Zıplanacak içerik
  • Üye Ol

1.Dünya Savaşı Hakkari


_asi_

Önerilen İletiler

BİRİNCİ DÜNYA SAVAŞI ÖNCESİNDE HAKKARİ

 

1914'te Hakkari Sancağı'nın içerisinde, bugün Van İli'ne bağlı olan Başkale ile, Türkiye sınırları dışında kalan İmadiye ve Zaho da yer alıyordu. Yörede büyük ölçüde aşiret düzeni egemendi. Geçimlerini hayvancılıkla sağlayan bu aşiretlerin önemli bir bölümünü Hristiyan Nasturiler oluşturuyordu. Özellikle, Hakkari'nin güneyine düşen Tiyari, Valto, Tal, Cilo ve Baz gibi dağlık yörelerde Nasturiler çoğunluktaydı. Özerk bir yapısı ve bazı ekonomik ayrıcalıkları olan Nasturi aşiretleri ile öbür aşiretler arasında, sürekli bir gerginlik vardı. Ekonomik yapı farklılığından kaynaklanan bu gerginliğin kökleri önceki yüzyıla değin uzanıyordu. Kürt aşiretleri, zaman zaman Koçanıs'i, kimi zaman da Çölemerik'i merkez edinen Nasturi Patriği Mar Şim'un ile sık sık çatışıyorlardı. II.Abdülhamid'in "İslamlaştırma" siyaseti nedeniyle daha da artan çatışmalar sırasında, "Malik" adı verilen Nasturi aşiret beyleri, sık sık ittifaklar kuruyor, yöredeki Müslüman aşiretlere karşı direnmeye çalışıyorlardı. Osmanlı hükümetleri ise, çatışmaların büyük boyutlara varmasını engellemek için Nasturi aşiretlerin hoş tutmaya bakıyorlardı. Osmanlı Devleti'nin başlıca kaygılarından biri, İran'da önemli bir ağırlıkları olan Nasturiler'in bağımsızlıkçı girişimlerini engellemekti. Ama Birinci Dünya Savaşı'nın başlamasından sonra, Nasturi aşiretlerinin hızla bu doğrultuda eyleme geçtikleri görüldü.

 

NASTURİLİK

 

V.yy başlarında ortaya çıkan ve İsa'nın, Tanrı degil Tanrısal özellikler taşıyan bir insan olduğunu ileri süren bir Hıristiyanlık mezhebidir. Kurucusu Nestorias keşiş olarak bir süre Antakya dolaylarında bulunduktan sonra Bizans Kilisesi Başpatrikliği'ne getirilmiş bir din adamıydı.İsa'nın Tanrı olduğunu ileri süren Papaz Arius'a karşı yürüttüğü savaşımla tanınan Nestorias, gerek İsa'nın gerekse annesi Meryem'in "cisimsel bir varlık" oldukları görüşünü savunuyordu. "İsa, Meryem'in oğlu olduğu kadar, eşi ve kemiğiyle de Davut'un soyundan gelmektedir, ama ululuğunu Tanrının kulu olmasına borçludur " diyor ve Tanrı'nın kulu olmakla " Tanrıdan doğmuş olma " özelliğinin olduğunu ileri sürüyordu.

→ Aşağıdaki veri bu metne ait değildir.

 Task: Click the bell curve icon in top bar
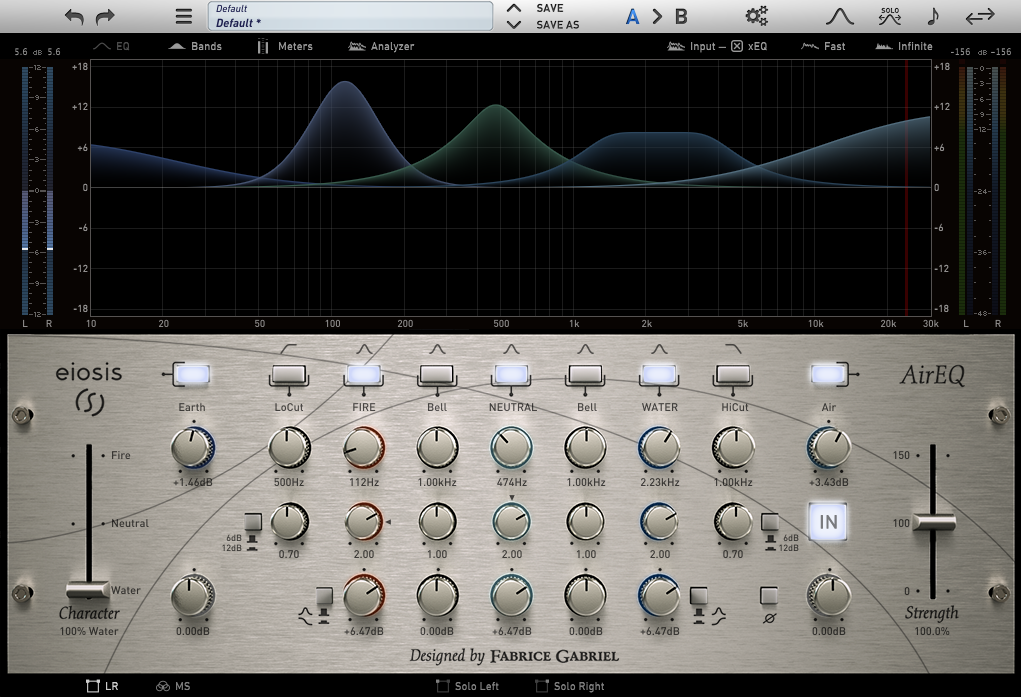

İlk Nasturi misyonerleri Edessa (Urfa) ve Abiabene'de (Büyük ve Küçük Zap ırmakları arasındaki yöreler) yetişti. Sasanlar'a esir düşen Bizans askerleri ilk Nasturi topluluklarını oluşturdu. Selevkia-Ktesifon Piskoposu İzak, 410 yılında Nasturi manastırlarını birleştirerek bir piskoposluk kurdu. 424'te Nasturi Kilisesi Antakya Patrikliği'nden ayrılarak bağımsız bir mezhep olarak ortaya çıktı ve ruhani başkanlarına Katolikos adını verdi. 489'da Nizip'te yeni bir kilise kurarak Bizans Kilisesi ile tüm ilişkilerini kestiler. Özellikle Hakkari yöresinden yayılan Nasturilik, Sasanlı Devleti'nin verdiği ödünlerle kısa sürede çok geniş bir alana yayıldı.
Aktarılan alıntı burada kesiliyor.